Pixel coordinate grounding data:
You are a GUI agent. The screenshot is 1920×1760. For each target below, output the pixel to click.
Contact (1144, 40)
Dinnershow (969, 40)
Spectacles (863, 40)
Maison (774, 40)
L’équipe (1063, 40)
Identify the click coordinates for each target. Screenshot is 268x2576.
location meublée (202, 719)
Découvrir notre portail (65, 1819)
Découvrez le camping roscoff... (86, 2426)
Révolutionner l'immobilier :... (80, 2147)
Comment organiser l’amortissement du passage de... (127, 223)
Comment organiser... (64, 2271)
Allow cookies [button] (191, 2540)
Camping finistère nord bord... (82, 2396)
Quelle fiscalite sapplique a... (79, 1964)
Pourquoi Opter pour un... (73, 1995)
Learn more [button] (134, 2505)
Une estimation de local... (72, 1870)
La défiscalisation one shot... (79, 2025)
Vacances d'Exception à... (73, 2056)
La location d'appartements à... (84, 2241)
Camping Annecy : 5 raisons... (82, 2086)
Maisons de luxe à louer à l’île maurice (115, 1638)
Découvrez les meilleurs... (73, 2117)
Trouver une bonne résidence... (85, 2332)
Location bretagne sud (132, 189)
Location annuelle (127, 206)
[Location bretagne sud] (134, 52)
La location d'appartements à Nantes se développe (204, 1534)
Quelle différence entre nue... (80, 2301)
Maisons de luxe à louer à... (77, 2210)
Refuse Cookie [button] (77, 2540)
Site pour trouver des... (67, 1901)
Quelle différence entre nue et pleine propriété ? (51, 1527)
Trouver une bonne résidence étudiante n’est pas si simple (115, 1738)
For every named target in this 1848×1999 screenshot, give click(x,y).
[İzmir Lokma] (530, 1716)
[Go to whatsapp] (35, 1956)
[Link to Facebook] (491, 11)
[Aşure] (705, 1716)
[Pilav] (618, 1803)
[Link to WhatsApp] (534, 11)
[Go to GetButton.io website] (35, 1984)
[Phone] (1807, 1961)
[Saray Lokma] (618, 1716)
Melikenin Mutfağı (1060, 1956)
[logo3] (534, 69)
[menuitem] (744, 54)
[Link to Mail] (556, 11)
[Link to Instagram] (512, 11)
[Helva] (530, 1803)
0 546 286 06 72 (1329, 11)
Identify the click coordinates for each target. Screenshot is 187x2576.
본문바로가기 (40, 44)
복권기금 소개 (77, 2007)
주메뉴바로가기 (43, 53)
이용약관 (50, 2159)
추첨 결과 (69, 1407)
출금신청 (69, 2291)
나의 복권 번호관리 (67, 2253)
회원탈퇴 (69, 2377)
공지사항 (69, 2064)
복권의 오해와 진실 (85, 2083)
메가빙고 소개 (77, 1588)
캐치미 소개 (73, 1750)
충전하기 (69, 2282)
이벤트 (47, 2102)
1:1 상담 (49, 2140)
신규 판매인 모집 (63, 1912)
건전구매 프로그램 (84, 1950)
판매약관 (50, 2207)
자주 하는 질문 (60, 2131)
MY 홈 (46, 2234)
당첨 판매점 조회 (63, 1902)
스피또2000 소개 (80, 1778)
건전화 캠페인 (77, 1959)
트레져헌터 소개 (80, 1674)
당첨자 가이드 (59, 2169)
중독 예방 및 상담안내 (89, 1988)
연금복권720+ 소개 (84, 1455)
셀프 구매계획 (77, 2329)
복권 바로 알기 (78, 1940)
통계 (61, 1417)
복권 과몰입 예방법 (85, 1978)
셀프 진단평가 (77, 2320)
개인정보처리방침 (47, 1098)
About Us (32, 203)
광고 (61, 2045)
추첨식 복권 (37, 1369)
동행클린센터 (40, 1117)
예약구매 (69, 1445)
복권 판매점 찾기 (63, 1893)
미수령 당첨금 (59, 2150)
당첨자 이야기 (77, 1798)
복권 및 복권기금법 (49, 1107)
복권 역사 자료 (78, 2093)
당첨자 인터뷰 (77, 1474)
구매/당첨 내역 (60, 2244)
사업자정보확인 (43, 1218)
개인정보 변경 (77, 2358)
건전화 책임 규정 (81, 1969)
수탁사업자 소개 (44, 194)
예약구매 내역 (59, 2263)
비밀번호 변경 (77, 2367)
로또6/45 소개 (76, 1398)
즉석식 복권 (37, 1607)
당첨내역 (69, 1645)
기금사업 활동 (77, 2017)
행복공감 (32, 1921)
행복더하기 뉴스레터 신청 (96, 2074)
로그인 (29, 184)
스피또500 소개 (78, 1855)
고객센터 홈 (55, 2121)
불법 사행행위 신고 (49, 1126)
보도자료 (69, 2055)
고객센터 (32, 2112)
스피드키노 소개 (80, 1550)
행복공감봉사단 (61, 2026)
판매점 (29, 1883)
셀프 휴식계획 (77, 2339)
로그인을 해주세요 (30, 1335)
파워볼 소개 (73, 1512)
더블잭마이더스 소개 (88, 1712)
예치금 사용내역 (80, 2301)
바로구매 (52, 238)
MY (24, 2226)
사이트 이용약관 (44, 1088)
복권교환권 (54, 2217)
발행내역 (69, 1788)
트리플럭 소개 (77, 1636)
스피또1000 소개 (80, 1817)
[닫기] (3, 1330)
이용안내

§ **TASK TO COMPLETE**:
Above are the records. Print exactly, and only, the lines from the line with "미수령 당첨금 (59, 2150)" to the line with "판매점 (29, 1883)", both inclusive.

§ **YOUR RESPONSE**:
미수령 당첨금 (59, 2150)
당첨자 이야기 (77, 1798)
복권 및 복권기금법 (49, 1107)
복권 역사 자료 (78, 2093)
당첨자 인터뷰 (77, 1474)
구매/당첨 내역 (60, 2244)
사업자정보확인 (43, 1218)
개인정보 변경 (77, 2358)
건전화 책임 규정 (81, 1969)
수탁사업자 소개 (44, 194)
예약구매 내역 (59, 2263)
비밀번호 변경 (77, 2367)
로또6/45 소개 (76, 1398)
즉석식 복권 (37, 1607)
당첨내역 (69, 1645)
기금사업 활동 (77, 2017)
행복공감 (32, 1921)
행복더하기 뉴스레터 신청 (96, 2074)
로그인 (29, 184)
스피또500 소개 (78, 1855)
고객센터 홈 (55, 2121)
불법 사행행위 신고 (49, 1126)
보도자료 (69, 2055)
고객센터 (32, 2112)
스피드키노 소개 (80, 1550)
행복공감봉사단 (61, 2026)
판매점 (29, 1883)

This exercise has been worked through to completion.